A panel of appellate court judges on Thursday rejected the city’s attempt to strike down a key provision of state law that governs how police and firefighters negotiate their wages and benefits, dealing a blow to Mayor Sylvester Turner in his long-running dispute with the Houston fire union.

Barring a city appeal, the ruling clears the way for a judge to set Houston firefighters’ pay for up to a year and compensate them for “past losses.”

Firefighters have received raises of just 3 percent since 2011, after rejecting offers they say included too many concessions. Voters in 2018 approved a ballot measure granting firefighters pay “parity” to police of similar rank and seniority, but a district judge ruled the measure unconstitutional.

Thursday’s ruling came in a case that arose in June 2017 after Turner and the Houston Professional Fire Fighters Association failed to agree on a new contract through collective bargaining.

The union sued the city, claiming Turner’s administration failed to negotiate in good faith. As part of that lawsuit, the firefighters invoked a provision of state law that allows a state district judge to set their pay after Turner declined to enter contract arbitration. The city responded by arguing it was unconstitutional for judges to determine the pay of firefighters and police officers.

Justices Ken Wise, Charles A. Spain and Meagan Hassan of Texas’ 14th Court of Appeals sided against the city, ruling the provision does not run afoul of the Texas Constitution separation of powers clause that prohibits one branch of government — the judiciary, in this case — from exercising power that belongs to another branch.

The justices also rejected the city’s argument that state lawmakers did not set specific enough guidelines for courts to determine firefighters’ compensation. Texas law requires public employers to give firefighters pay that is “substantially equal” to “comparable employment in the private sector.”

“The Legislature chose sufficiently detailed but not too confining language to account for the many different circumstances affecting compensation and other conditions of employment,” the justices wrote in their opinion, in which they also ordered the city to cover the fire union’s legal fees.

See here for the background, and here for a copy of the opinion. In the story, the city said it hadn’t decided whether or not to appeal this ruling. It would be fine by me if the next step were for the city and the firefighters to try the bargaining table again. Or I guess they could roll the dice and let a judge decide the firefighters’ salaries, as they had tried to make happen. Who knows how that might turn out?

Related Posts:

This entry was posted in Legal matters and tagged , , , , , , , . Bookmark the permalink.

11 Responses to Firefighters score a win in court

  1. David Fagan says:

    Who has two thumbs and is happy about this?


  2. Jason Hochman says:

    I signed the new petition for the firefighters. They were outside the post office there.

    It is reprehensible how Turner kept the first petition off the ballot, and then blamed Mrs. Russell for not counting the signatures fast enough. Mrs. Russell was one of the nicest, most hard working people at City Hall, and wouldn’t have delayed the count.

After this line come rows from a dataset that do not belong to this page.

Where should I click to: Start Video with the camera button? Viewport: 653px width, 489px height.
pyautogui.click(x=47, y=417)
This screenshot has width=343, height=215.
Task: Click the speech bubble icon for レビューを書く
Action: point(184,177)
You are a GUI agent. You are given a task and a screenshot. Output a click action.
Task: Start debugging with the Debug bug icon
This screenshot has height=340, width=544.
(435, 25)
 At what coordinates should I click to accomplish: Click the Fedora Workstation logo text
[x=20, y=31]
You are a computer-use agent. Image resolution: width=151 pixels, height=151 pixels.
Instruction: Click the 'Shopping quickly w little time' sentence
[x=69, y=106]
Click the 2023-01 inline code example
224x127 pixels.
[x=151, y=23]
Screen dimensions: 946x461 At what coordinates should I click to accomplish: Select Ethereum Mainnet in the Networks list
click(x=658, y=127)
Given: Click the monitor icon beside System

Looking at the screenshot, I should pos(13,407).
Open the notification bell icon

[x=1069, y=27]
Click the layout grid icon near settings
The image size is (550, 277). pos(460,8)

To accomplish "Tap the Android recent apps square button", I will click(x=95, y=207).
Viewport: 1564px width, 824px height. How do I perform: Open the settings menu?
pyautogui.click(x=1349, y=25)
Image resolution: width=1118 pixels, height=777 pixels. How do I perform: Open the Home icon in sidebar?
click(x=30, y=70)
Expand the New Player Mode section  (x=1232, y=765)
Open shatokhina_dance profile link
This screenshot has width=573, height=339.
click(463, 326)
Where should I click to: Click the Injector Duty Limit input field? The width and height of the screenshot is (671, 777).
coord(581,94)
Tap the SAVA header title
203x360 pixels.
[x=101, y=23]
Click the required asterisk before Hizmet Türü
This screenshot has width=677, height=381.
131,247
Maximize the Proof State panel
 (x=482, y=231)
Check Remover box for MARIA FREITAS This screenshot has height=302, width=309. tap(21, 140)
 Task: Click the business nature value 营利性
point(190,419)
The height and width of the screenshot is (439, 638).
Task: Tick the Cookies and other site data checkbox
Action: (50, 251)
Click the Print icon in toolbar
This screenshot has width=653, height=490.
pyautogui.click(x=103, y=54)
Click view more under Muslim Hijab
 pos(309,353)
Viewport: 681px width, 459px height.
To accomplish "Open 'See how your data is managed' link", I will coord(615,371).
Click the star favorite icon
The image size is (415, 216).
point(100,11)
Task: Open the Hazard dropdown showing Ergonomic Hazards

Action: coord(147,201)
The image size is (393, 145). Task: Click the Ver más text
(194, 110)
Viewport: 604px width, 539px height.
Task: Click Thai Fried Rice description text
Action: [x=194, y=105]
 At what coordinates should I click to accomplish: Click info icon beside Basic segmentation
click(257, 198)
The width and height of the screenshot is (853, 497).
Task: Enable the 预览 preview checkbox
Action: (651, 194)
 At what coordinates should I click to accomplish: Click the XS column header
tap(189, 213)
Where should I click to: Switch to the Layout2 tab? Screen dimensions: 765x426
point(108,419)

    It is also reprehensible how Turner talks about “police reform,” yet did nothing and has done nothing to get justice in the killing of the Tuttles. He needs to go up to Minnesota and see how it’s done. Chauvin was suspended immediately after the killing, fired the next day, and convicted in under one year. He’ll probably be executed by the end of the year. Meanwhile, in the Tuttle killings, there is much more clear cut of a case for murder. I don’t see how they proved that Chauvin’s intent was to kill. Meanwhile the cops who killed the Tuttles breached the home and were carrying machine guns. That is much more murderous intent. The cops were never fired, much less charged, until the federal charges were filed. And still no convictions, over two years later.

    Impeach Turner.

  3. Manny says:

    When a Russian bot claims to live in Houston it tends to make errors.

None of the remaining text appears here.